RECORDS TO USE
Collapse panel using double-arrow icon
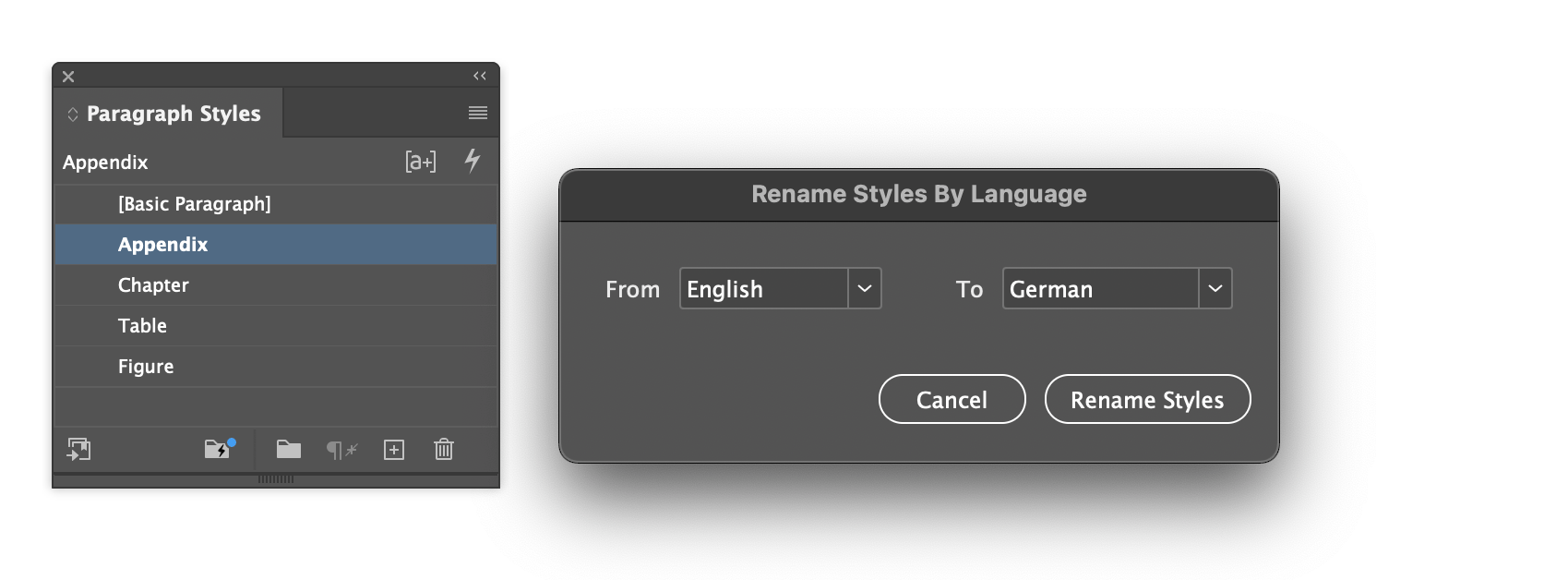This screenshot has width=1568, height=580. click(x=479, y=76)
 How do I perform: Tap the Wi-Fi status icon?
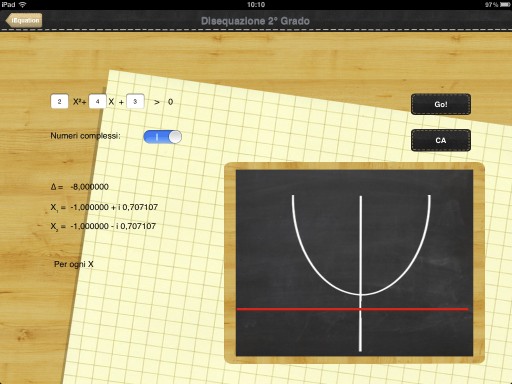point(22,5)
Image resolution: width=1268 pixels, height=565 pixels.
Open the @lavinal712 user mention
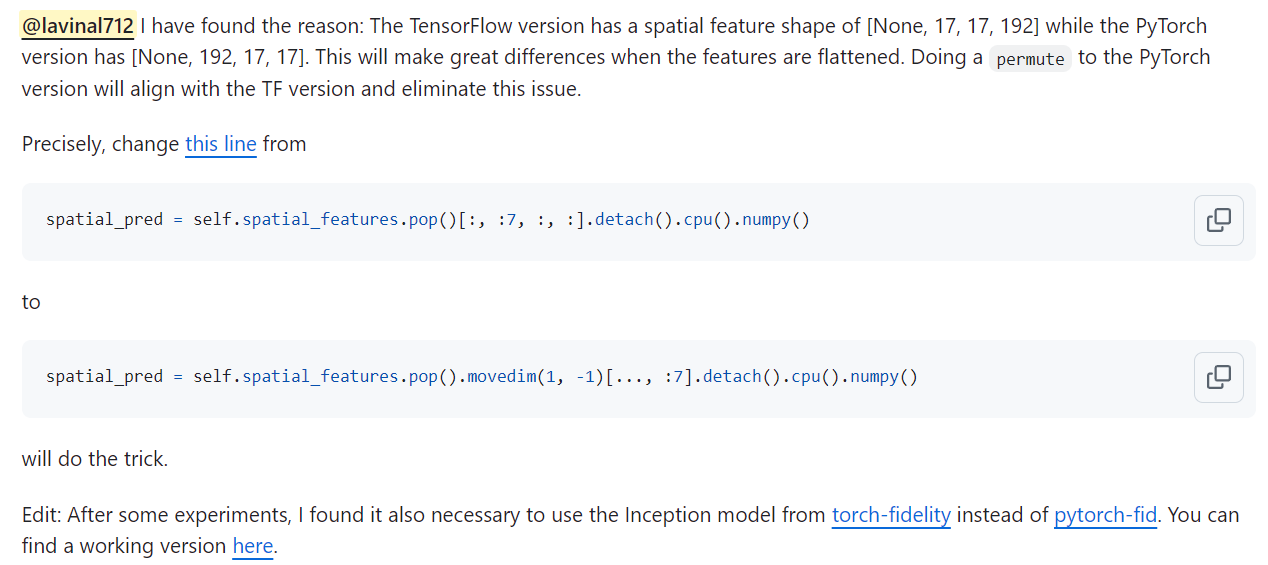(x=78, y=26)
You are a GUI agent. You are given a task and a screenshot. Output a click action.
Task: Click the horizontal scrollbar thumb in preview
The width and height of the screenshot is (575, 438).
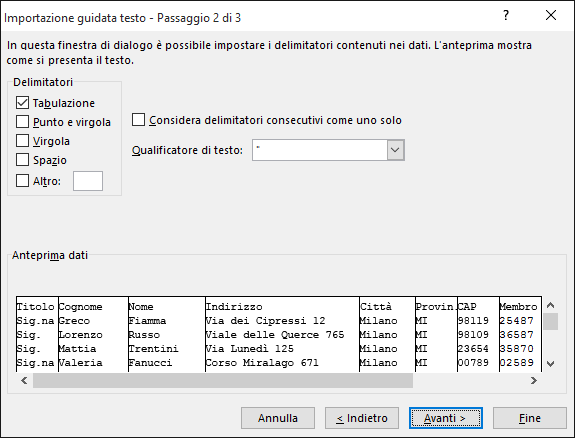pos(223,380)
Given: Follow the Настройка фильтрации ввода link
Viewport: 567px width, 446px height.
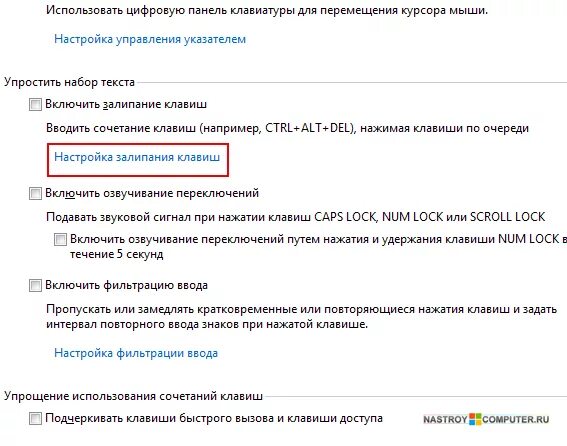Looking at the screenshot, I should 136,353.
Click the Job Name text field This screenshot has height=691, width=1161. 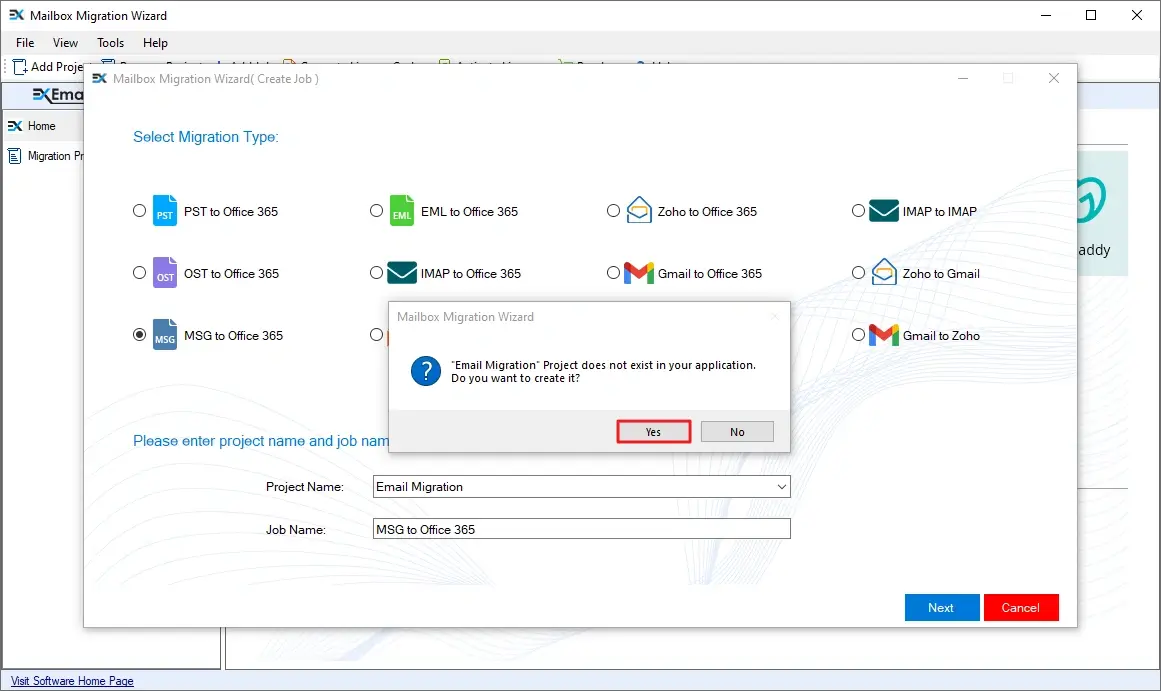pyautogui.click(x=581, y=529)
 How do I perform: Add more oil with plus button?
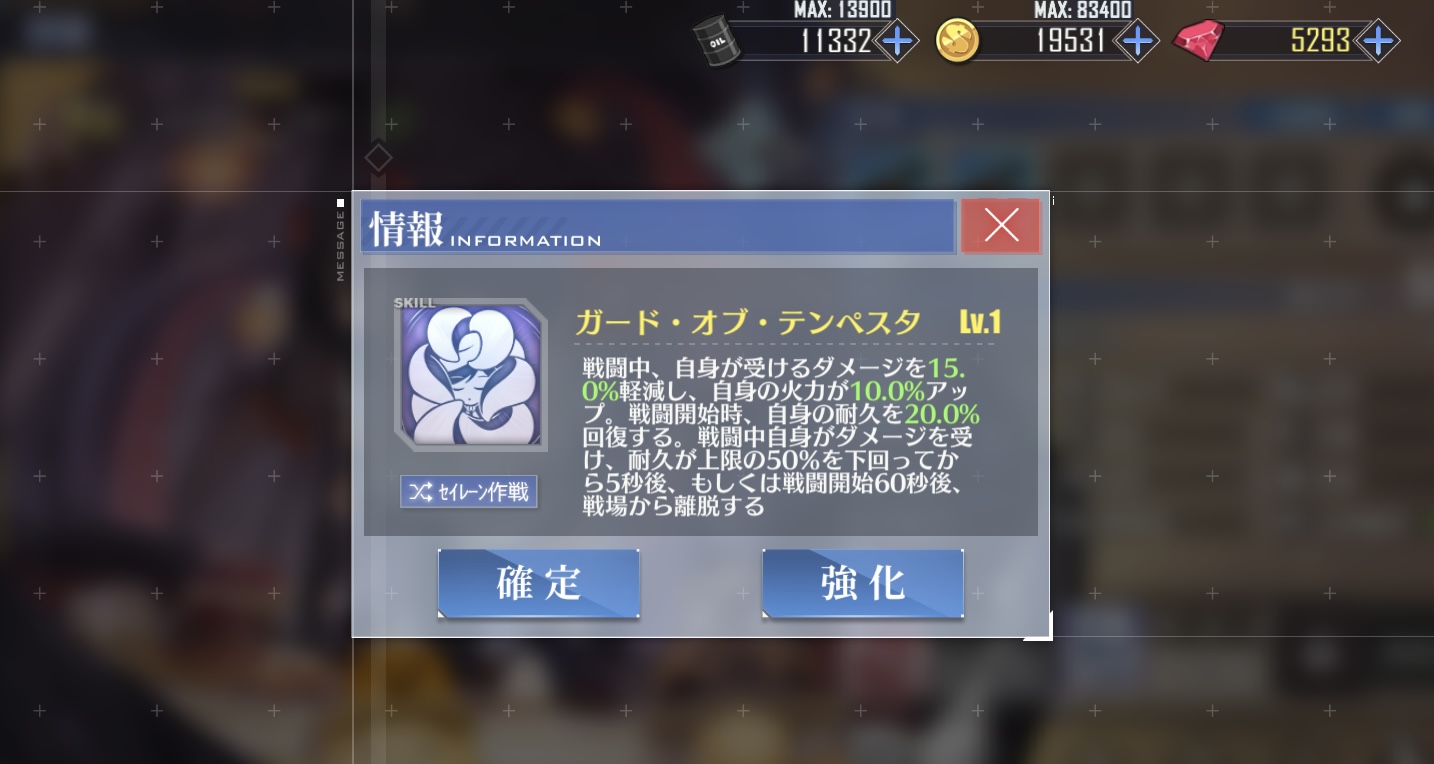(x=897, y=41)
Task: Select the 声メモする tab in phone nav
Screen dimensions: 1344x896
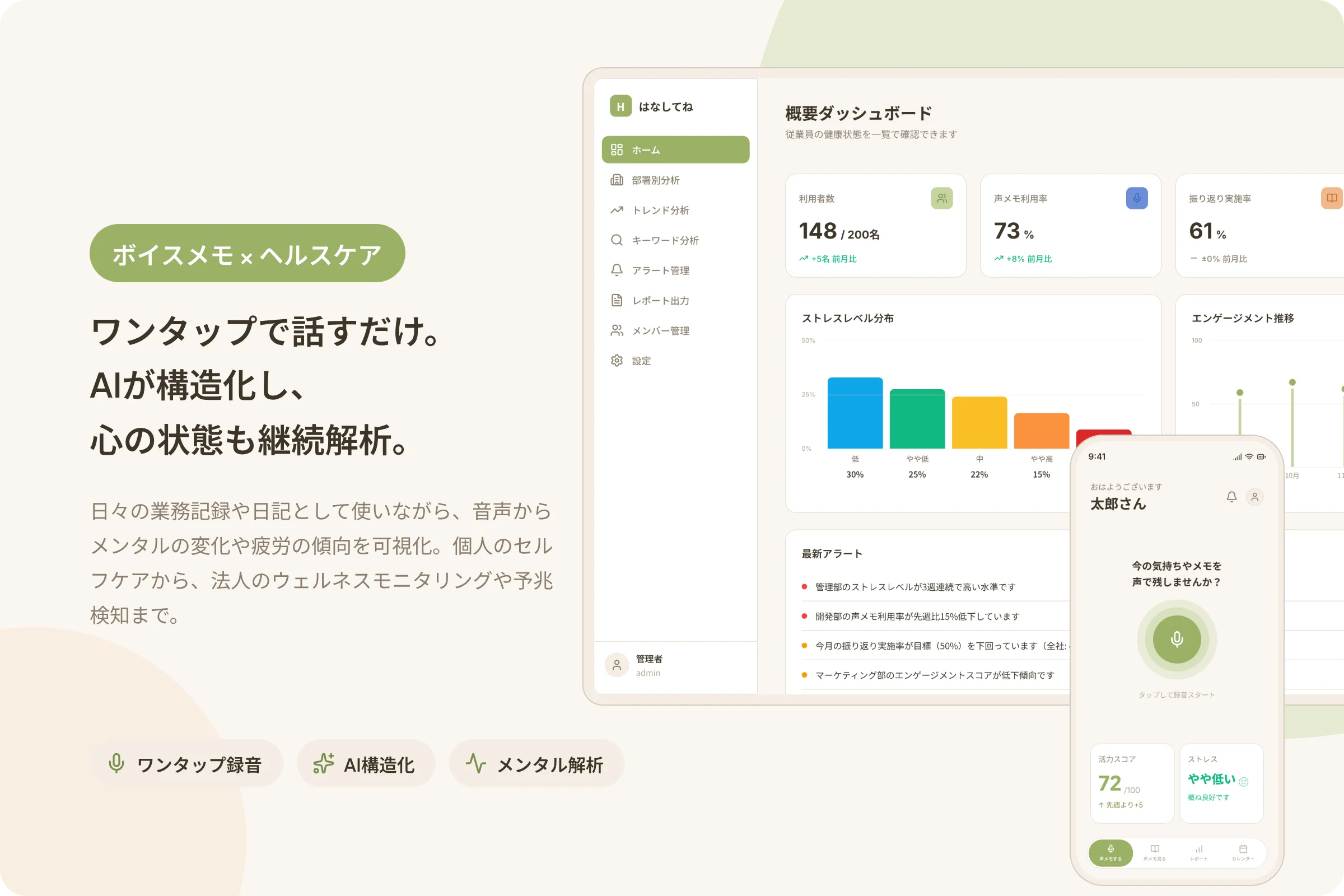Action: coord(1110,852)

PROMPT
Can you rewrite the items from the line with "Image resolution: width=1268" up to and including the line with "pos(223,380)", changing "horizontal" to "vertical" and keeping everything else the same? Leave out the pictures.

ANSWER IN FULL
Image resolution: width=1268 pixels, height=565 pixels.
Open the @lavinal712 user mention
(x=78, y=26)
You are a GUI agent. You are given a task and a screenshot. Output a click action.
Task: Click the vertical scrollbar thumb in preview
The width and height of the screenshot is (575, 438).
pos(223,380)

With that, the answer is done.